-- Opening Marker --

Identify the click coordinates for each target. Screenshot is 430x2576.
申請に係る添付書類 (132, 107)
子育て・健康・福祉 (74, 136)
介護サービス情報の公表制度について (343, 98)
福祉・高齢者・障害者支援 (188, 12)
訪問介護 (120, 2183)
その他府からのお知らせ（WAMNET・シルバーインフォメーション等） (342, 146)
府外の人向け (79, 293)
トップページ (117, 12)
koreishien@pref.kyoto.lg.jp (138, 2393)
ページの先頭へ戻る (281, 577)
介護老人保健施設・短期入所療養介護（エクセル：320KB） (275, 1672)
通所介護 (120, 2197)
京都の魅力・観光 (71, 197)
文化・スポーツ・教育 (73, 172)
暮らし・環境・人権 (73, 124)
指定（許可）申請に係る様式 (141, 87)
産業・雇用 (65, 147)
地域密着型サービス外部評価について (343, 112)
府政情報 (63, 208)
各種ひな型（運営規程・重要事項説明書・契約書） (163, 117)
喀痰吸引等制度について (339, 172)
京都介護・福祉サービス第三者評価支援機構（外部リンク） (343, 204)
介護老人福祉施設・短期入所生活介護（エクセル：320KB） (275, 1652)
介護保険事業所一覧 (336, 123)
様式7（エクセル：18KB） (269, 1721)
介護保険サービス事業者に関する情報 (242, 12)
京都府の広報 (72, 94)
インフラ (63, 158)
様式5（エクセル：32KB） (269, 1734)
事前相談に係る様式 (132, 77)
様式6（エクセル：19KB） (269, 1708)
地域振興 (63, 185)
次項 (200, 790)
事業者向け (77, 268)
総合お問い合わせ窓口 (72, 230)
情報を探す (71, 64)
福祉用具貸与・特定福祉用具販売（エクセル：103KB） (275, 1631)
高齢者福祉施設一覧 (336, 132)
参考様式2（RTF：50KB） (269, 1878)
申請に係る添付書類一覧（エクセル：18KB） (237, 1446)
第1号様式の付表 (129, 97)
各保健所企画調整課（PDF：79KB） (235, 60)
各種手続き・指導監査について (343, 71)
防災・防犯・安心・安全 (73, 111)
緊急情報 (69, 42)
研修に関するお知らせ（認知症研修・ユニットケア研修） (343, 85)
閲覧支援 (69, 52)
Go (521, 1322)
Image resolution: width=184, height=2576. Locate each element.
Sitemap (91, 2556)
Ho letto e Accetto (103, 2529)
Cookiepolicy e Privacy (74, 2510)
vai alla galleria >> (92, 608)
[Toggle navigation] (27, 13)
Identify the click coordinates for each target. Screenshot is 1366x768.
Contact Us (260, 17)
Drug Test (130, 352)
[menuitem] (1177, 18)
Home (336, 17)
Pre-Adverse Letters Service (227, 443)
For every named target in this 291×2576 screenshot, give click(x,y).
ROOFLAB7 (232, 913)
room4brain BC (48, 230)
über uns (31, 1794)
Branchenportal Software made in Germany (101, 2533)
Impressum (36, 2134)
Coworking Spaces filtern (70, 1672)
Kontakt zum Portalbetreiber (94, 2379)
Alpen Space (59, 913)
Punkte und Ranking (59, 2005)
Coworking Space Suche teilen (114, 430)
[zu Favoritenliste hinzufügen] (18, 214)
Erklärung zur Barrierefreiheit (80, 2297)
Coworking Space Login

-- Closing Marker --

Work order ->
Word for word, print every line above.

Response ->
Identify the click coordinates for each target. Screenshot is 430x2576.
申請に係る添付書類 (132, 107)
子育て・健康・福祉 (74, 136)
介護サービス情報の公表制度について (343, 98)
福祉・高齢者・障害者支援 (188, 12)
訪問介護 (120, 2183)
その他府からのお知らせ（WAMNET・シルバーインフォメーション等） (342, 146)
府外の人向け (79, 293)
トップページ (117, 12)
koreishien@pref.kyoto.lg.jp (138, 2393)
ページの先頭へ戻る (281, 577)
介護老人保健施設・短期入所療養介護（エクセル：320KB） (275, 1672)
通所介護 (120, 2197)
京都の魅力・観光 (71, 197)
文化・スポーツ・教育 (73, 172)
暮らし・環境・人権 (73, 124)
指定（許可）申請に係る様式 (141, 87)
産業・雇用 (65, 147)
地域密着型サービス外部評価について (343, 112)
府政情報 (63, 208)
各種ひな型（運営規程・重要事項説明書・契約書） (163, 117)
喀痰吸引等制度について (339, 172)
京都介護・福祉サービス第三者評価支援機構（外部リンク） (343, 204)
介護老人福祉施設・短期入所生活介護（エクセル：320KB） (275, 1652)
介護保険事業所一覧 (336, 123)
様式7（エクセル：18KB） (269, 1721)
介護保険サービス事業者に関する情報 (242, 12)
京都府の広報 (72, 94)
インフラ (63, 158)
様式5（エクセル：32KB） (269, 1734)
事前相談に係る様式 (132, 77)
様式6（エクセル：19KB） (269, 1708)
地域振興 (63, 185)
次項 (200, 790)
事業者向け (77, 268)
総合お問い合わせ窓口 (72, 230)
情報を探す (71, 64)
福祉用具貸与・特定福祉用具販売（エクセル：103KB） (275, 1631)
高齢者福祉施設一覧 (336, 132)
参考様式2（RTF：50KB） (269, 1878)
申請に係る添付書類一覧（エクセル：18KB） (237, 1446)
第1号様式の付表 (129, 97)
各保健所企画調整課（PDF：79KB） (235, 60)
各種手続き・指導監査について (343, 71)
防災・防犯・安心・安全 (73, 111)
緊急情報 (69, 42)
研修に関するお知らせ（認知症研修・ユニットケア研修） (343, 85)
閲覧支援 (69, 52)
Go (521, 1322)
Image resolution: width=184, height=2576. Locate each element.
Sitemap (91, 2556)
Ho letto e Accetto (103, 2529)
Cookiepolicy e Privacy (74, 2510)
vai alla galleria >> (92, 608)
[Toggle navigation] (27, 13)
Identify the click coordinates for each target. Screenshot is 1366x768.
Contact Us (260, 17)
Drug Test (130, 352)
[menuitem] (1177, 18)
Home (336, 17)
Pre-Adverse Letters Service (227, 443)
For every named target in this 291×2576 screenshot, give click(x,y).
ROOFLAB7 (232, 913)
room4brain BC (48, 230)
über uns (31, 1794)
Branchenportal Software made in Germany (101, 2533)
Impressum (36, 2134)
Coworking Spaces filtern (70, 1672)
Kontakt zum Portalbetreiber (94, 2379)
Alpen Space (59, 913)
Punkte und Ranking (59, 2005)
Coworking Space Suche teilen (114, 430)
[zu Favoritenliste hinzufügen] (18, 214)
Erklärung zur Barrierefreiheit (80, 2297)
Coworking Space Login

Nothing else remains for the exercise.